_Exercise_
Where the records below have a line with "accomplish", that line is to be copied.

╭──

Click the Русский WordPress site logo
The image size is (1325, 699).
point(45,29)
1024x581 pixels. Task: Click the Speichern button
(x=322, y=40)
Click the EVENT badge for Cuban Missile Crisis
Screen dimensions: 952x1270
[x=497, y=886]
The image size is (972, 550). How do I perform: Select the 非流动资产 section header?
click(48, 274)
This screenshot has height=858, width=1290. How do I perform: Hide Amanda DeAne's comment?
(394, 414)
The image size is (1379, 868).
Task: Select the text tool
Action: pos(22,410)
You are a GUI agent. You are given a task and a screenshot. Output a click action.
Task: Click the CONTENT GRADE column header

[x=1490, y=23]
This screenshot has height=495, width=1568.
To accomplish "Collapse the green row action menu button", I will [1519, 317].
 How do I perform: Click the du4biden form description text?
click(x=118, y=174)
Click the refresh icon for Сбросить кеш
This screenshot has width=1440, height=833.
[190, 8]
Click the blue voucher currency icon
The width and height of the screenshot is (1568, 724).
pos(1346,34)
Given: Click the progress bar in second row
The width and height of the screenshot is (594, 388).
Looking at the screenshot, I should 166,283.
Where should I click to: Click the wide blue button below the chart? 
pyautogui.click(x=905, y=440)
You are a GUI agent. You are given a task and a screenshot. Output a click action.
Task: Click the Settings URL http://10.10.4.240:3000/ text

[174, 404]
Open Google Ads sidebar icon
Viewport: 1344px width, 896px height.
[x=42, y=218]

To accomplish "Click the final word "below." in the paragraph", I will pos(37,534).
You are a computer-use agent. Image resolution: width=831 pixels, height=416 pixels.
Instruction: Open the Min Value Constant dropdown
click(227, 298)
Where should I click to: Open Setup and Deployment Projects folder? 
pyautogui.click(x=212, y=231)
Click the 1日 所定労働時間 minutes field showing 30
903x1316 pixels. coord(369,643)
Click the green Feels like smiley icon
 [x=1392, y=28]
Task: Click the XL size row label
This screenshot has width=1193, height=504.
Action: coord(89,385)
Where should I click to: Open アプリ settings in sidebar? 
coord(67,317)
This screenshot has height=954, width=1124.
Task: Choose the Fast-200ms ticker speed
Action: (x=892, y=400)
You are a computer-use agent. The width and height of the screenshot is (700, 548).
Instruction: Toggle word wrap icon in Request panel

╰──

_Reply_
To accomplish "Collapse the green row action menu button", I will [1519, 317].
To accomplish "Click the final word "below." in the paragraph", I will pos(37,534).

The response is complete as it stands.